はじめましての距離/海に行きたかった少女

秋色

第1話 海に行く約束

 それは春休みもあと一日で終わるという土曜日の正午頃。優希がいつものようにマンションの階段を一つ飛ばしで駆け上って五階の部屋にたどり着くと、見知らぬ少女が部屋の前にいた。

 優希と同じ高校生だと思われ、制服姿にペタンコの通学鞄を持っている。ただその制服は、グレーのセーラー服に膝上プリーツのスカートという、この辺では見ない制服だ。


「おはよ」と言ったかと思うと、「いや、おはよでもないよな」等と少女はブツブツつぶやいている。

 背が高くスラッとしていて、栗色の髪のそのコは美少女に分類される。ウチなんかとは大違いだ、そう考えながらも、そのコの話しかけてきた理由がまるで分からず、頭の中がゴチャゴチャしていた。

 部屋の扉を開けると、朝のクーラーの名残りの冷気が一瞬だけヒンヤリ感じられた。玄関には昨日の大掃除で出たゴミや要らない本、ビデオがひもくくられて積まれている。相変わらずの雑然としたマンションのこの部屋を見ず知らずの少女に見せてしまっていいのだろうか? いいわけない。こんな部屋を見られるのは恥ずかしい。


 少女は言った。「どこ行ってたの? 会いに来たんだけどさ。ね、部屋に入れてくれない?」


 優希は少女が誰だか分からないので、初対面ではない口ぶりに戸惑っていた。

「ウチは近くの雑貨屋にノート買いに行ってただけなんだけど。あの、何か約束してたっけ?」

 そのコが誰かという手掛かりが欲しかった。


「え、みほとの約束憶えてないんだ」

 これで名前はミホと分かった。これは大いにヒントになる。でもミホなんて平凡な名前は幼稚園の頃から現在に至るまでのクラスメートの中に山ほどいそうだった。

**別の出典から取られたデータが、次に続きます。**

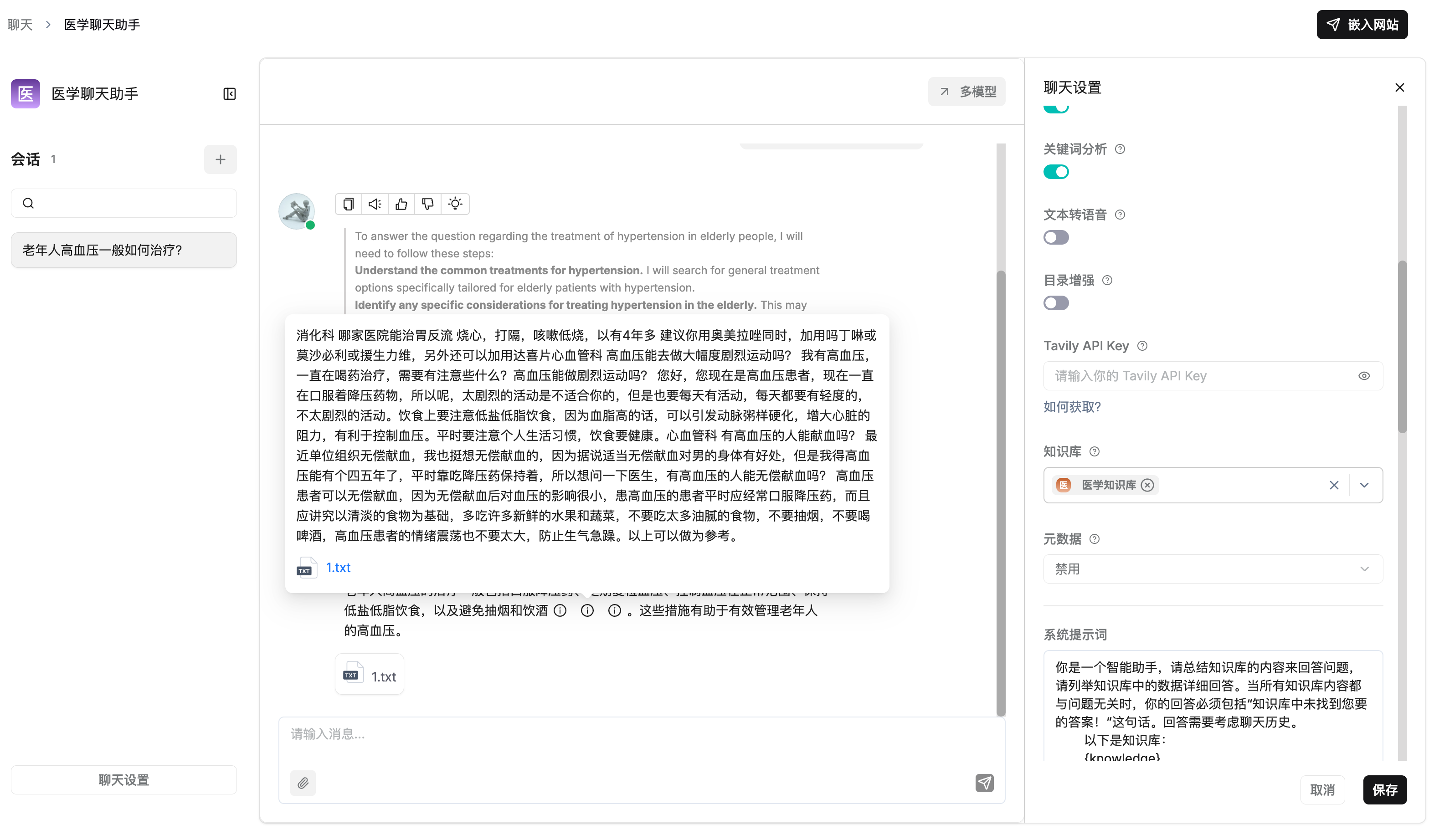Expand the 知识库 selection dropdown
The image size is (1429, 840).
[1364, 485]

 幼稚園の頃の円城寺さんだっけ。いや、小二の頃同じクラスにいた山口美帆? いや、こんなべっぴんに成長しないよな。英会話スクールで一緒だった宮脇未歩さんならキレイだったけど、こんなタメで喋ってきそうにない。


 その時ミホの言葉。

「いつだったか、海、見に行こうって言ってたよね」

 これは大きなヒントだ。


 ***********************


「さ、入って」

 優希は、散らかった部屋を恥ずかしく思いながらも、ミホを取りあえず部屋の中に招き入れた。とにかくこのコは自分と関係のある人物に違いない。それに知らない人を部屋に上げると親から叱られるかもしれないけど、男の子ならいざ知らず、同年代の痩せっぽっちの女の子だ。不本意ながらこっちの方が相手より数倍、体格がいい。

 それにママは夕方の七時近くにならないと帰って来ない。何か聞かれても、ただ友達が来たとしか言わなければ、ミホと名乗るこのコが来た事は決してママには分からないだろう。パパは単身赴任中だし、アニキは隣町で一人暮らし始めたばかりだし。

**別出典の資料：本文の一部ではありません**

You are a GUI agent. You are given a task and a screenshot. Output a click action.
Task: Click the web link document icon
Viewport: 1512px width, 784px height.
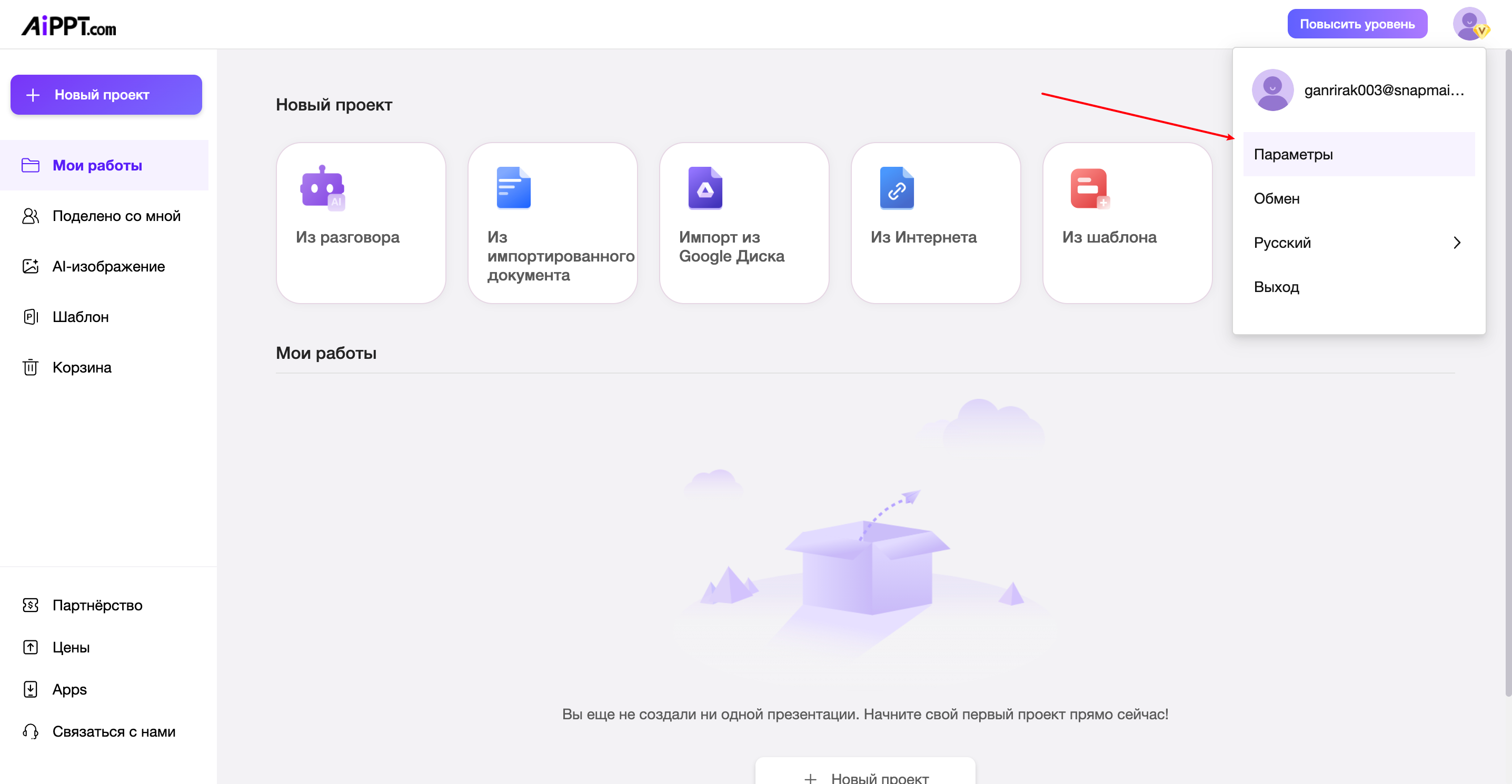click(896, 188)
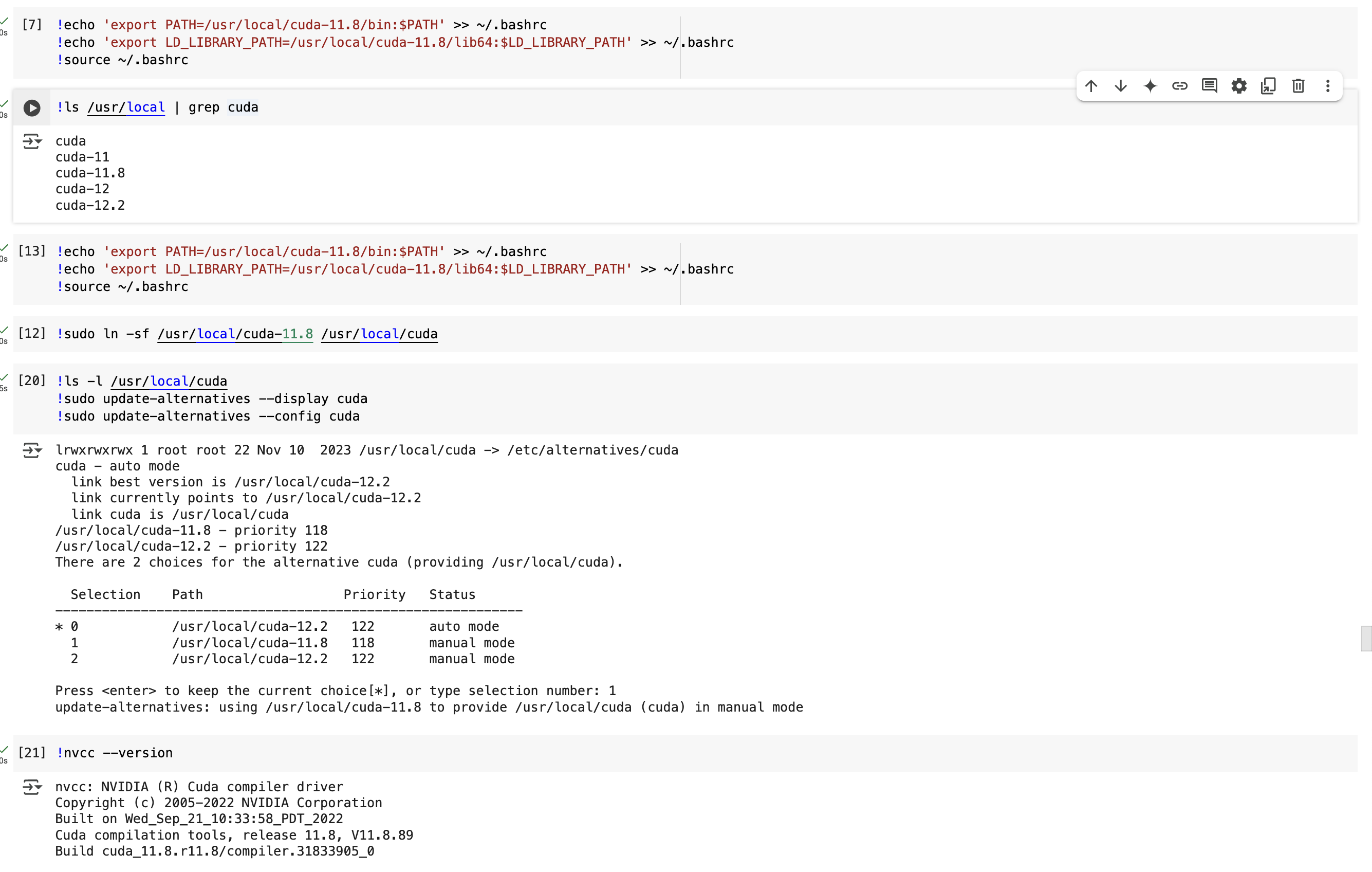Image resolution: width=1372 pixels, height=872 pixels.
Task: Open Gemini AI sparkle for cell
Action: [x=1151, y=86]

 ――でもどうしても初めて会った気がしない。どこかで以前見た憶えのある顔。という事はやっぱり自分が忘れているだけなんだろうか――

 優希は自分の記憶力のなさが情けなかった。


「あ、ギター、最近も弾いてるん?」


 ギターを弾く趣味がある事を知っているという事は、中学生以降の優希を知っている誰かに限定された。

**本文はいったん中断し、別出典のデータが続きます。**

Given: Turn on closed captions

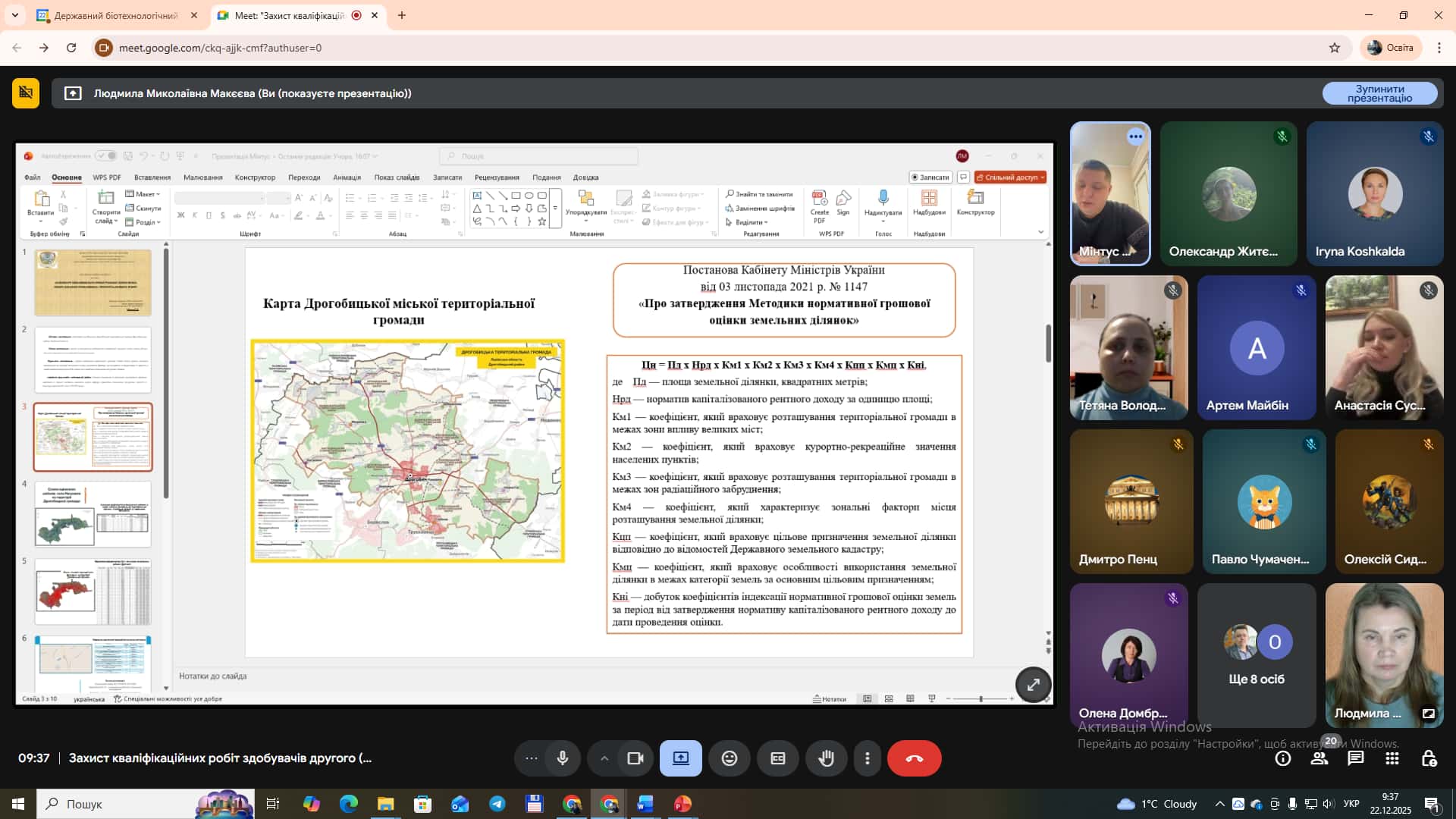Looking at the screenshot, I should coord(777,758).
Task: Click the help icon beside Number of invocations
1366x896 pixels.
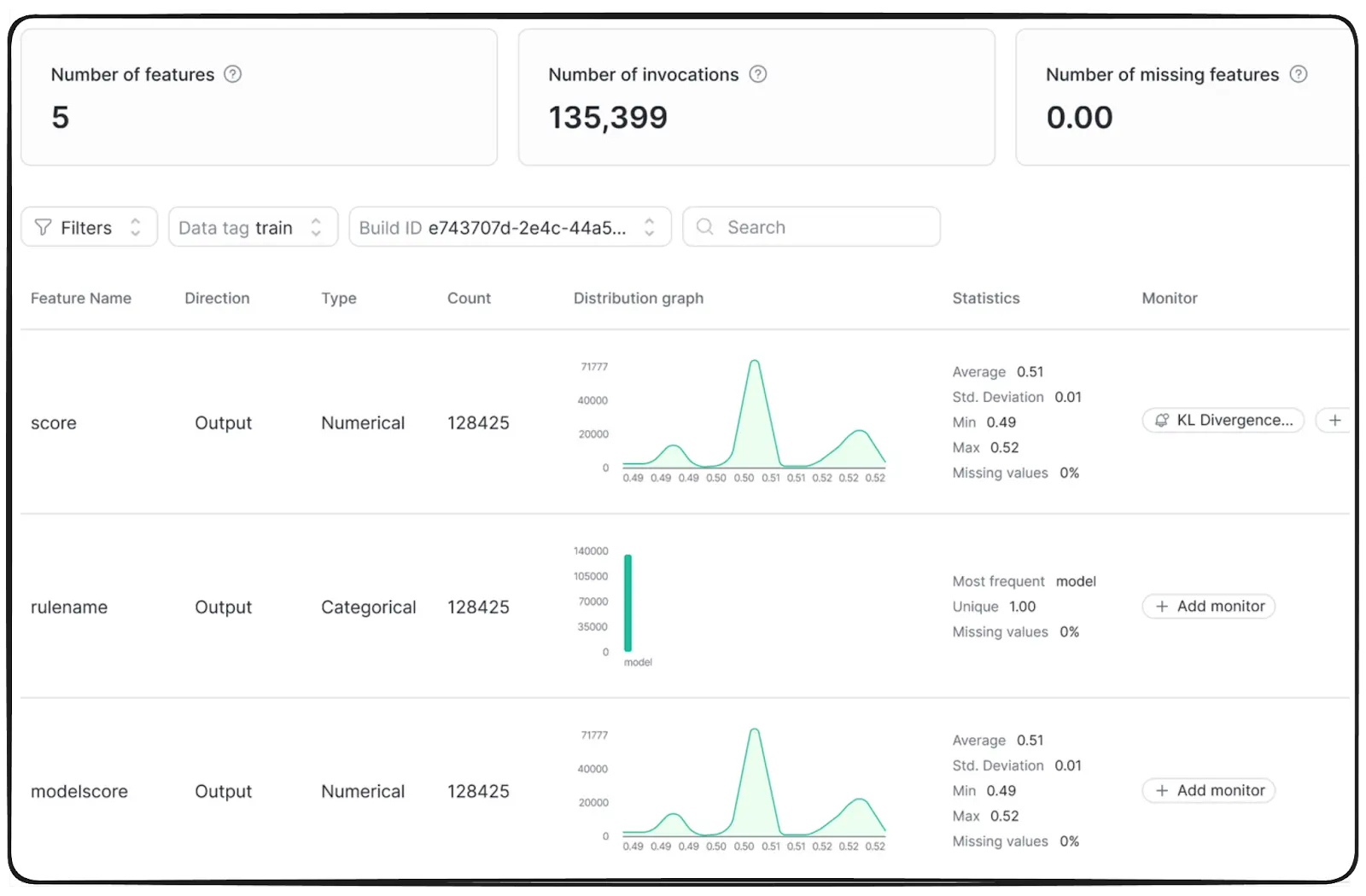Action: coord(758,74)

「『びわのきもち』はまだ解散してないからね。パッとしないけど。あ、そこのソファに座ってて」


 『びわのきもち』は、同級生の女の子同士で中学の頃、結成したバンドだ。初めは三人だったが、今では一人抜けて、デュオに変わっている。

 優希たちの高校には、もっとカッコいいガールズバンド『ローリング・ジェムズ』も結成されていて、『びわのきもち』は軽音楽部の中でも、立ち位置はビミョウだ。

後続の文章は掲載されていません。